The Kenai Fine Art Center is preparing to close for the month of April and is winding down their March exhibit, a Biannual Juried Show.
The show features more than 20 pieces from local artists that were hand-selected by an art instructor from the University of Alaska Anchorage.
“Being asked to jury a show is an honor and a difficult activity,” UAA adjunct professor Graham Dane said in his juror’s statement. “I’d like to thank Marion Nelson for inviting me at such short notice- two hours before the flight to Kenai with a potential snowstorm on the way. When I got up on Sunday morning a round trip to jury an open submission was about as far from my thoughts as living on the moon.”
Dane is from Maidenhead, England, and received his art education at Oxford University, St. Martin’s School of Art and Birkbeck College. In addition to being an adjunct professor at UAA, Dane, is the co-founder of the Spenard Art Camp, which he runs with his wife Linda Infante Lyons.
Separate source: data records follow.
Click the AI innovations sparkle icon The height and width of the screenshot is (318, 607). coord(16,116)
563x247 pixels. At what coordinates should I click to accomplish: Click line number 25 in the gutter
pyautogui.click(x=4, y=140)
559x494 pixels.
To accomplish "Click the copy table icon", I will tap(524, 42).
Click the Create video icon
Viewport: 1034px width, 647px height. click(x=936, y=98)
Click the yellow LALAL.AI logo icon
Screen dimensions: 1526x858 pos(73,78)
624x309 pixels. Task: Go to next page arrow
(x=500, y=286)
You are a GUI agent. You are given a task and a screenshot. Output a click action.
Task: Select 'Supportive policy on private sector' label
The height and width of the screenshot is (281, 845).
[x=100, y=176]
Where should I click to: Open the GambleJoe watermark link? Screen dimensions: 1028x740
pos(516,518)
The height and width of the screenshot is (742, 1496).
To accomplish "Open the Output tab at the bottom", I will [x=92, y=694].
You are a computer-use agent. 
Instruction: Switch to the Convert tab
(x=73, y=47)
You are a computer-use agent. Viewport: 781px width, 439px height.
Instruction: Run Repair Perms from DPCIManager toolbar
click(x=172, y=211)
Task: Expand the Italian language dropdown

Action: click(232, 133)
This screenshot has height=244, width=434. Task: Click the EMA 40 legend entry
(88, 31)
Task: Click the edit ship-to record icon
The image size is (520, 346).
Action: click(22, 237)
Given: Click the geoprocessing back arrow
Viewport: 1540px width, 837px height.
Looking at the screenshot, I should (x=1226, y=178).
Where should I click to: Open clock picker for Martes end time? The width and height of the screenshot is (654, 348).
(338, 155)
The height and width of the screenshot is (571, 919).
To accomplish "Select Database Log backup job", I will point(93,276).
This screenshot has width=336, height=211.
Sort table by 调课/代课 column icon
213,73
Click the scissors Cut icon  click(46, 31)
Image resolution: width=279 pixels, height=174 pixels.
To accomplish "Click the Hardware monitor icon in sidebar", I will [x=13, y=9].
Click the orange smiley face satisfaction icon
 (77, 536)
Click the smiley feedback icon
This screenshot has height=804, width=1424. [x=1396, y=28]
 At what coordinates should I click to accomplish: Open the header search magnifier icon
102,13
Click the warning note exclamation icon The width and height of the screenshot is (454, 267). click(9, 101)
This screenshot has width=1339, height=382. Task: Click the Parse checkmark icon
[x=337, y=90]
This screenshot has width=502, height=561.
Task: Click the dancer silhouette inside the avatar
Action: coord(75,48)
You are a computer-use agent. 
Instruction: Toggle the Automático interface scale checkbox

Marion Nelson, vice president of the Peninsula Art Guild, said on Tuesday that out of 63 entries this year, Dane selected about 20 pieces to put into the show.
“He chose them very quickly,” Nelson said. “He could quickly see what he wanted and what he was going for.”
Dane’s role as a juror, Nelson said, was to not only choose work that he felt reached a certain level, but to choose the pieces in a way that created a well-rounded exhibit.
The pieces that Dane selected varied in size, subject and medium. Many of the pieces came from artists who contribute regularly to the Fine Art Center, but some, including the Juror’s Choice, were from artists submitting their work for the first time.
The Juror’s Choice this year went to a large oil painting by Alex Rydinski titled “The Picker,” and depicts a laborer in an open field, hunched over, picking berries. A small tree stands next to the laborer, bent in much the same way that he is. Nelson said that Rydinski recently moved down from Fairbanks. Dane said it didn’t take long for to decide the piece would be the best in show.
“It’s very well done. Classic Rembrandt-era style, and Alex is a very talented young man, no question about it,” Nelson said. “So we look forward to having more of his artwork on display as well as possibly having him lead workshops of varying kinds.”
The exhibit also features acrylic paintings, photography, textiles and mixed media. Nelson even had a few of her encaustic pieces on display, a medium that uses hot wax combined with paint or ceramics. Some had realistic subjects, like the piece “Bishops Creek” by Laura Faeo, while some were more abstract, like Zirrus VanDevere’s mixed media piece “Mater.”
The pieces will be on display for the rest of the month, and Nelson said the artists have been asked to pick up their work by March 28. April’s show, which was scheduled to be the annual student showcase, has been canceled due to worries about the outbreak of the new coronavirus. Alaska schools have been closed since March 16 because of the outbreak.
“There will be no student art show this year, which is very sad,” Nelson said. “The art teachers figured out very quickly that that wasn’t going to happen from their side of it. And that’s fine, we’ll certainly have it again next year.”
Nelson said that May’s exhibit is not likely to happen either, but no official decision has been made yet.
The Fine Art Center will be open through March 28 and closed for the month of April. The hours for the Fine Art Center are noon to 5 p.m. Tuesday through Saturday.